Türk Musikisini ve santur çalmayı öğrendi. Santuri Ali Ufki Bey Türk klasik musiki eserlerinin ve halk ezgilerinin en eski yorumlarını içeren bir müzik antolojisi hazırladı. Açıkçası geleneksel Osmanlı – Türk musikisi tarihinin en önemli yazılı sanatçılarından biri ile karşı karşıyayız. Fazla bilinmez sadece ilgilinenler tarafından araştırılır ve sahiplenir. Cem Behar’ın kendisi hakkında oldukça değerli eserleri var. Onun haricinde Kitapyayınevi bünyesinde basılan Topkapı Sarayı’nda Yaşam adlı eser de Ali Ufki Bey hakkında çok değerli bilgiler verir birinci ağızdan.
Burada tarihsel veya edebi bir yazı kaleme alma niyetinde değilim ancak Bobowski’nin özellikle 15. yüz yıl Osmanlı müzikisi hakkında bizlere ulaştırdığı bazı değerli bilgileri sizlere sunmak isterim. Bu bilgilerin bir kısmı da Osmanlıların müzik bilgileri hakkında. Karşılaştığım bazı ilginç konular şöyle:
- Albert Bobowski’ye göre Türkler notalamayı bir harika, mucizevi bir şey olarak görüyor. Müzikinin okunup yazılabileceğini tahmin bile edemiyorlar.
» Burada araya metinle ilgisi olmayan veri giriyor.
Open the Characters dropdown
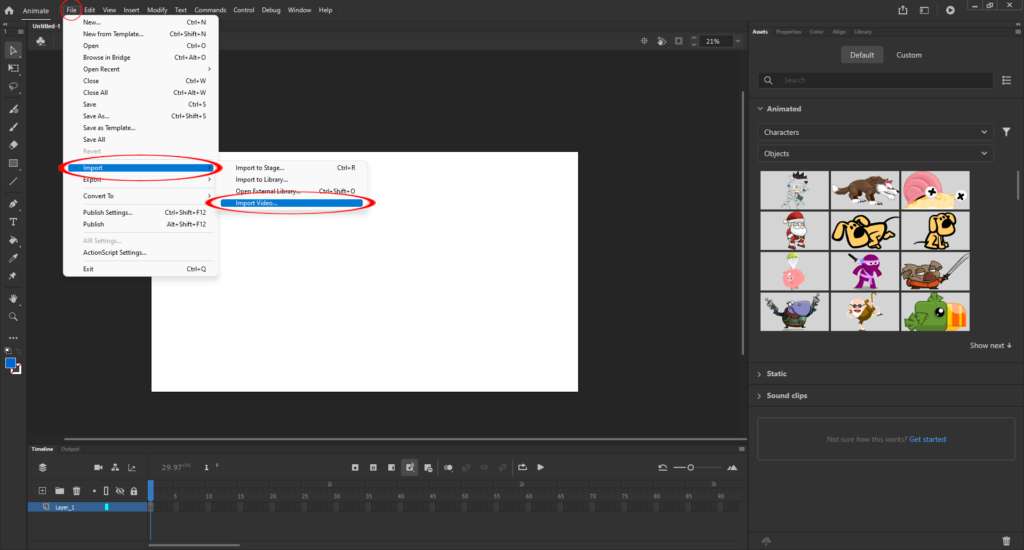 [x=874, y=132]
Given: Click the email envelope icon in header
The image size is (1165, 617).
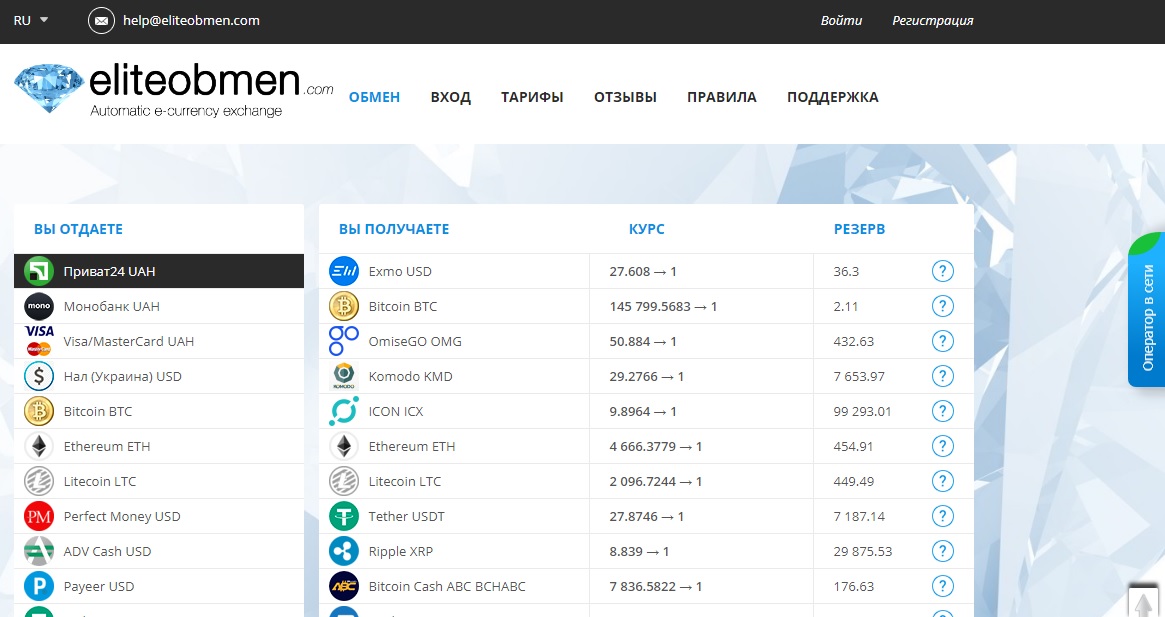Looking at the screenshot, I should pyautogui.click(x=101, y=20).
Böyle bir idrak sistemleri olmadığını kaleme alıyor.
- Müzikler hakkında genel olarak ötekilerin müziği kurgusu üzerinden konuşuyor. “Müsikileri” gibi ifadeler kullanıyor sanki hiç bir zaman bu müziği benimsememiş gibi.
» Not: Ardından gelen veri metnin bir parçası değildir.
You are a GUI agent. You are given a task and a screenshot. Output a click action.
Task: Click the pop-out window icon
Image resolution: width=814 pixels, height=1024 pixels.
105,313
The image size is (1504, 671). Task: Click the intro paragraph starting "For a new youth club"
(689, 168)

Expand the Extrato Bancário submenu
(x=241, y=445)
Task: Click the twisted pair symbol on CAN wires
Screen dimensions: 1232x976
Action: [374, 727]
- Türki müsikisini iki tür olarak tanımlıyor. Birincisi ev musikisi veya bir oda içinde dinlenebilen musiki. İkincisi ise çok gürültülü olarak tanımladığı savaş veya açık havada çalınan müzik. Bu elbette çoğumuzun aşina olduğu mehteran müziği. Bobowski bu dış müziği hiç semediğini de ifade ediyor.
- IV. Murad a capella müziğinden hiç hoşlanmamış. Bu eserleri kadınlara layık ve bu müziği fazla yumuşak buldu. Zerre kadar ilgi duymadı zira o bir savaşçıydı ve on da savaş kulağı vardı. Tercihini Türklerin eski türü için kullandı.
- Dans eden içoğlanlarına rakkas, soytarılara da mukallit (gülen, güldürücü) denir; bunlar da, öğleden sonra üçten akşama kadar musiki odasında alıştırma yapar. Genellikle hasoda sazendelerine eşlik ederler. Hem dans edip, hem de daire, zemmur ve çalparelerini çalarlar.
- Halk şarkılarına türkü deniyor ve bunları konusu çoğunluklar ülkedeki savaşlar, zaferler veya aşklar, acılar, yokluklar.
- Oda müzisyenleri genellikle her salı padişahın saçı tıraş edilirken huzurunda çalmaya giderler.
- IV. Murad erkeklerle sohbete oturduğunda, Sultan İbrahim ise cariyelerle beraberken musiki dinlemekten çok hoşlanırdı. Aslında kadınların hakkını verip onlarıoğlanlara tercih eden Sultan İbrahm, doğanın bizlere telkin ettiği daha mantıklı bir hareket tarzına uyuyordu.